This is a sponsored article by Morley Glass:
The UK’s largest manufacturer of Screenline integral blinds will be recycling more post-consumer glass and supporting more local good causes than ever following the installation of a new state of the art automated machinery to process waste glass collected from Uni-Blinds® installers.
The new plant commissioned by Morley Glass at its HQ and factory near Leeds replaces its pioneering ‘Crush’ machinery, which has been retired after two reliable years of service. The new machine is designed to be smarter and more productive through automation, extracting a larger amount of annealed glass out of the frame.

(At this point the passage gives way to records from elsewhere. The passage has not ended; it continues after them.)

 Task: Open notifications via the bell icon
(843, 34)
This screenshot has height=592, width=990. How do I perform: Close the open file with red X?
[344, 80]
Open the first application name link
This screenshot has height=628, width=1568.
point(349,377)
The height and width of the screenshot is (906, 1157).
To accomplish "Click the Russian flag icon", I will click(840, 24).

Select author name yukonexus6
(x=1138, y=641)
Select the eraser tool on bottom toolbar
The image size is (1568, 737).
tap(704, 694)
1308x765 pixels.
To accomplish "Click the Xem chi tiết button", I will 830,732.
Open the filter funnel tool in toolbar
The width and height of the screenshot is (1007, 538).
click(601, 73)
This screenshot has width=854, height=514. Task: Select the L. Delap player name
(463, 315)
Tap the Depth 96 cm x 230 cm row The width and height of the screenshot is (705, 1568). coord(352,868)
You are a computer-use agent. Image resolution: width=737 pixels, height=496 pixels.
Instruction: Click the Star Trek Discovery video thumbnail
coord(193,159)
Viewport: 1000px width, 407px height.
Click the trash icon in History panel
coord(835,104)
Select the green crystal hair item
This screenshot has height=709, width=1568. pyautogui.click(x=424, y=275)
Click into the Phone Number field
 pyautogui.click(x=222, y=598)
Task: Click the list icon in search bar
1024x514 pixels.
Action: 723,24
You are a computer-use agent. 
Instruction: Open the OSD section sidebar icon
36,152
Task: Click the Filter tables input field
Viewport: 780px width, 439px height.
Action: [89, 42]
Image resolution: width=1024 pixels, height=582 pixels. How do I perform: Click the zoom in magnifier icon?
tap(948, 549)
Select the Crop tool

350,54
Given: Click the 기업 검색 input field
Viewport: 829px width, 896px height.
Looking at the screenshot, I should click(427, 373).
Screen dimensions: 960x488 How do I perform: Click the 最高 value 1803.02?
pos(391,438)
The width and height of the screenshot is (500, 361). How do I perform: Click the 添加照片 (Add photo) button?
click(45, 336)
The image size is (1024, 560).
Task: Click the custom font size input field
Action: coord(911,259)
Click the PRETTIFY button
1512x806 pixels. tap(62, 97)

This eliminates some of the more time consuming and labour-intensive stages of the glass recycling process to enable larger volumes to be handled. Through a process of separation and crushing, the glass is turned into cullet which can then go straight into the manufacture of new glass, whilst spacer bars and any other materials are channelled off into a separate waste stream.
This first stage recycling process is a joint initiative between Morley Glass and Saint-Gobain Glass whereby recycled glass cullet is collected in half tonne bags for use as a raw material in the production of new glass. Since the initiative started in 2019, more than 670 tonnes of glass cullet have been produced which has saved more than half a million tonnes of ‘virgin’ sand from Saint-Gobain Glass’s manufacturing process.
But the benefits of recycling post-consumer glass in this way go far beyond saving our sand reserves. Using waste glass in place of virgin raw materials also reduces the amount of energy needed in production, which means that 199,000 tonnes of CO2 has been saved already – that is the equivalent of 332 ‘energy years’ for an average UK household.
Morley Glass goes even further, however, to make sure the value of the recycled glass cullet can be utilised to fund environmental initiatives across West Yorkshire through its GreenVision Fund. This enables local organisations involved in environmental improvement and green micro initiatives to benefit from individual grants of £500 to support the work they do.
Ian Short, MD of Morley Glass said: “We’re thrilled that we can now handle three times the amount of recycled glass that we could previously, helping the industry take another important step forward in terms of sustainability. But equally important will be our increased ability to support more green initiatives than ever as the size of our GreenVision Fund grows with recycling volumes – it’s a win-win.”
By providing a post-consumer glass recycling service, Morley Glass helps its customers reduce the amount of waste they need to dispose of and improve the whole-life sustainability of Uni-Blinds® integral blinds. It also assists Saint-Gobain Glass with their sustainability goals as they seek to increase the amount of recycled content in new float glass, which is already at the forefront of the industry.